「みんなやってるから安心」が一番危ない
工務店さんのInstagramを見ていると、かなり高い確率で同じ光景に出会います。
フォロワー一覧を開くと、工務店、工務店、設計事務所、リフォーム会社、また工務店。
「業界アカウント博覧会か?」と思うほど、同業者で埋め尽くされている。
でも、ここで一度冷静になって考えてみてください。
そのフォロワー、売上に1円でも貢献していますか?
「勉強になるから」「情報交換になるから」「とりあえずフォロー返しで」
気持ちは分かります。業界も狭いし、横のつながりも大事です。
ただし、それを集客用アカウントでやっているなら、話は別です。
実はこの「同業フォロー」、
- 売上につながらない
- エンゲージメントを下げる
- Instagramからの評価を落とす
という、三重苦の落とし穴になっています。
1. なぜ工務店は同業者をフォローしてしまうのか
そもそも、なぜ同業フォローが増えるのか。理由はとても人間的です。
まず一つは不安回避。
「周りがやっているから、自分もやらないと置いていかれそう」
これは人間の本能レベルの反応です。
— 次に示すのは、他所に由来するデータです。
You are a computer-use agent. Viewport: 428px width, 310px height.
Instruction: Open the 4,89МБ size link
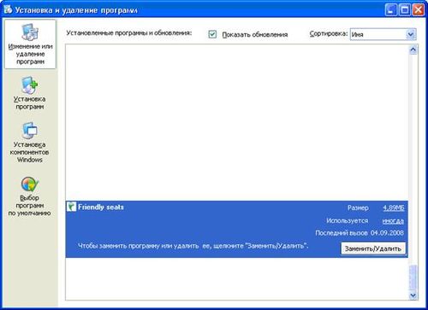click(x=394, y=208)
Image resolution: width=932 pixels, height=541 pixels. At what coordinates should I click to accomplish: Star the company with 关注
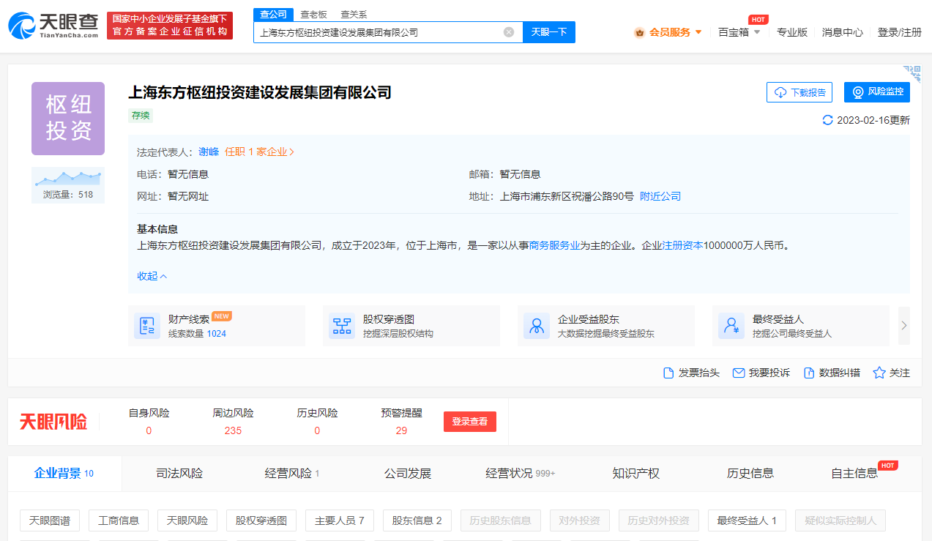tap(891, 373)
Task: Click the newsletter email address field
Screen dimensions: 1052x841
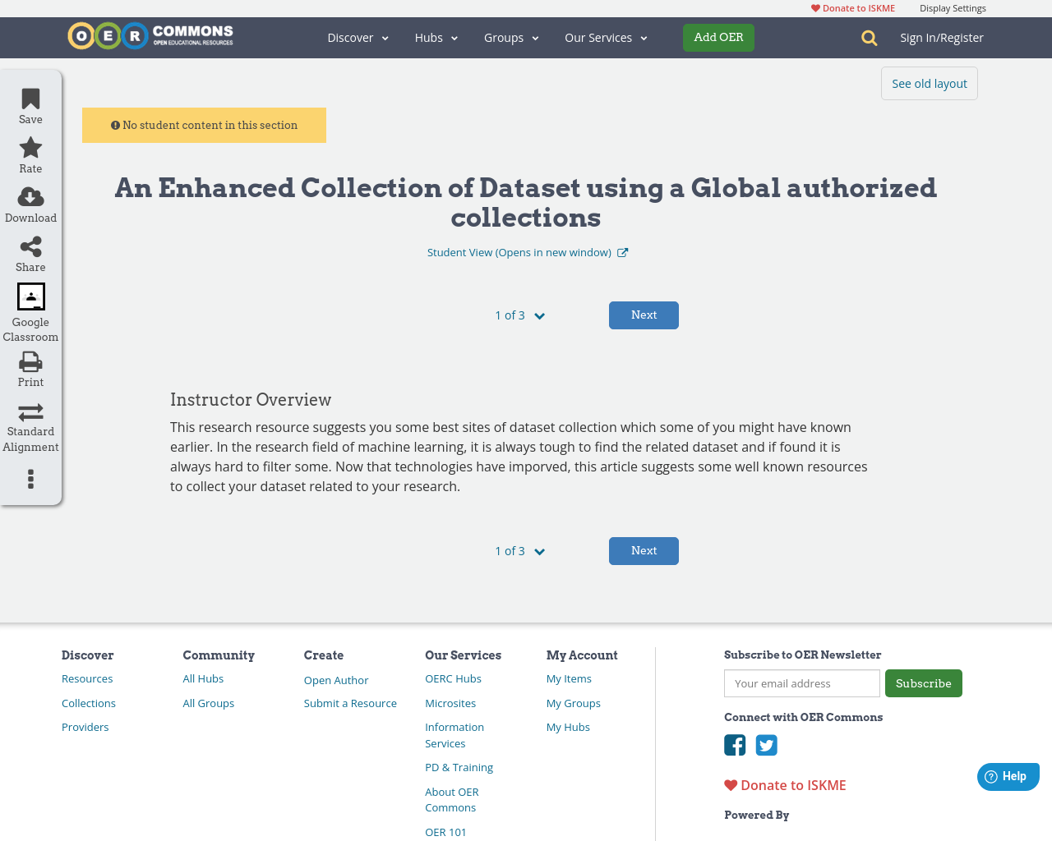Action: click(801, 682)
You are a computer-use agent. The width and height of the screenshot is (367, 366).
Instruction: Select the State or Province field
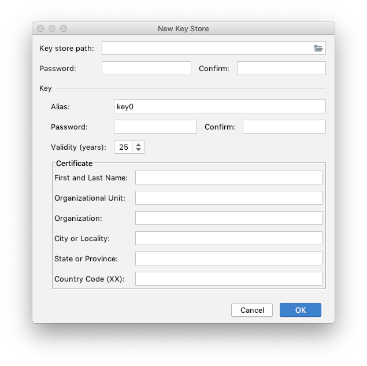click(x=228, y=258)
経営判断というより、安心材料ですね。
二つ目は情報収集。
「他社はどんな投稿してるんだろう」
「最近はこんな見せ方が流行ってるのか」
この気持ち自体は悪くありません。
ただ問題なのは、
その行動が“集客アカウント”の中で起きていることです。
情報収集なら、見るだけで十分です。
フォローする必要はありません。
フォロー=「この人の投稿を優先的に見たい」「関係性が深い」というシグナルだからです。
2. 同業フォローが招く3つの致命的な問題
① 売上に一切つながらない
これはもう、身もフタもない話ですが事実です。
同業者は、あなたの家を建てません。
同業者が1000人フォロワーにいて、
見込み客が0人だった場合、売上はゼロです。
一方、同業者が0人でも、見込み客が100人いれば、
売上につながる可能性は100倍以上あります。
フォロワー数が多くても、中身が間違っていれば意味がありません。
② エンゲージメントが下がり、評価も下がる
Instagramは「この投稿、誰がどれくらい反応したか」を見ています。
同業者はどうしても
- 見てもスルー
- いいねしない
- 保存しない
という行動になりがちです。
結果、
「この投稿、反応悪いな」
→「あまり表示しなくていいアカウントだな」
とInstagram側に判断されます。
つまり、同業フォローが多いほど、アルゴリズム的に不利になるのです。
③ 投稿が“お客さん向け”じゃなくなる
これが一番怖い副作用です。
フォロワーが同業者ばかりだと、無意識にこうなります。
- 専門用語が増える
- 施工の自慢大会になる
- 業界ウケする投稿になる
でも、家づくりを考えているお客さんは、
そんな情報を求めていません。
結果、「誰にも刺さらない投稿」が量産されます。
3. フォロワー数神話はもう終わっている
「フォロワーは多いほうがいい」
これは5年以上前のInstagramの話です。
昔はフォロワー数が多い=拡散力がある、という時代でした。
でも今は違います。
今のInstagramは、フォロワー数より“関係性の濃さ”を見ています。
- 誰が
- どんな投稿に
- どんな反応をしたか
これがすべてです。
だから、
同業者1000フォロワーより
見込み客100フォロワーのほうが、圧倒的に価値がある。
数字は少なくてもいい。
「誰がフォローしているか」がすべてです。
4. 小さな工務店が見るべき、たった一つの指標
小さな工務店が目指すべきは、
「フォロワーを増やすこと」ではありません。
目指すのは、
理想のお客さんだけが集まる状態です。
実践会でもよくお伝えしますが、
年間3棟増やすために必要なのは、
「毎月1人の理想客」です。
フォロワー1万人はいりません。
必要なのは、
- 家づくりを本気で考えている人
- 価値観が合う人
- 価格だけで選ばない人
その人たちに、ちゃんと届く発信をすること。
そのためには、
同業フォローは邪魔でしかないのです。
まとめ:フォロワーを集める前に「捨てる勇気」を
同業フォローをやめることは、冷たい行為ではありません。
むしろ、集客に本気になる覚悟です。
Instagramは人気投票ではありません。
信頼を積み上げるメディアです。
今日からできるアクションはシンプルです。
- 同業者をこれ以上フォローしない
- 発信は「未来のお客さん」に向けて書く
- フォロワー数より中身を見る
それだけで、Instagramは
「自己満ツール」から「営業マン」に変わります。
フォロワーを増やす前に、
まずはフォロワーの質を整えましょう。